If any of the value in `include_scale` is true, then the transform output will
change, and the lowpass will be a tuple.
E.g.
.. code:: python
from pytorch_wavelets import DTCWTForward
xfm1 = DTCWTForward(J=3)
xfm2 = DTCWTForward(J=3, include_scale=True)
xfm3 = DTCWTForward(J=3, include_scale=[False, True, True])
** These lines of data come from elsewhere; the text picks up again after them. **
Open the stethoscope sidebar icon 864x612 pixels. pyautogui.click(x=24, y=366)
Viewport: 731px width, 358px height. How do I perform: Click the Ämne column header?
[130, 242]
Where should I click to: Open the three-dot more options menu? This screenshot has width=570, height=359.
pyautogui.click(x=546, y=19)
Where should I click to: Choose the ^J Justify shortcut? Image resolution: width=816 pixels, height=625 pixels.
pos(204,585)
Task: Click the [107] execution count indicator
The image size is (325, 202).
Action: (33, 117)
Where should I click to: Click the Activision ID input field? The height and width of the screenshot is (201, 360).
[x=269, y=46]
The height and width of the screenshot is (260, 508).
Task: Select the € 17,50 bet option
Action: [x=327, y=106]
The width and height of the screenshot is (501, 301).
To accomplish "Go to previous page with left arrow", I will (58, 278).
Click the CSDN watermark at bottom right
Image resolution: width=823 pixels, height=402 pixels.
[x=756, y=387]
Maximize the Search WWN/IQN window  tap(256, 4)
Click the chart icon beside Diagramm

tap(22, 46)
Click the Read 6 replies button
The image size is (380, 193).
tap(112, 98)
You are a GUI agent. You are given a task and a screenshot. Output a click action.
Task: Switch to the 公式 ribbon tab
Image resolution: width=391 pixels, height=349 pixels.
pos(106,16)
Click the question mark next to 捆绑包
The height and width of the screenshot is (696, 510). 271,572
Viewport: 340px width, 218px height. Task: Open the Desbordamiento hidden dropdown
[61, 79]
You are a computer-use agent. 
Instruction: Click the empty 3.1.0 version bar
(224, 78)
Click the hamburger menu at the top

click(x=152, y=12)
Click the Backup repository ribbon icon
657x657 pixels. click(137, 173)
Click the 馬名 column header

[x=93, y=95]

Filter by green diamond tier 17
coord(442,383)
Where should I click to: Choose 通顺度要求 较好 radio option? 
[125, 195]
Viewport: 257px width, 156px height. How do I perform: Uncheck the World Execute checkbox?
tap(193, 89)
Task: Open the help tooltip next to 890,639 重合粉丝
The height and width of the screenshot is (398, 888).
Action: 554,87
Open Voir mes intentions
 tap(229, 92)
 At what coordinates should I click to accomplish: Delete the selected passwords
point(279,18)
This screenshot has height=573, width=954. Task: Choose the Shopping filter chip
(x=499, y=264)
x = torch.randn(1, 1, 64, 64)
yl, yh = xfm1(x)
print(yl.shape)
>>> torch.Size([1, 1, 16, 16])
# Now do xfm2 which will give back all scales
yl, yh = xfm2(x)
for l in yl:
print(yl.shape)
>>> torch.Size([1, 1, 64, 64])
>>> torch.Size([1, 1, 32, 32])
>>> torch.Size([1, 1, 16, 16])
# Now do xfm3 which will give back the last two scales
yl, yh = xfm3(x)
for l in yl:
print(yl.shape)
>>> torch.Size([0])
>>> torch.Size([1, 1, 32, 32])
>>> torch.Size([1, 1, 16, 16])
Note that to do the inverse transform, you have to give the final lowpass
output. You can provide None to indicate it's all zeros, but you cannot provide
all the intermediate lowpasses.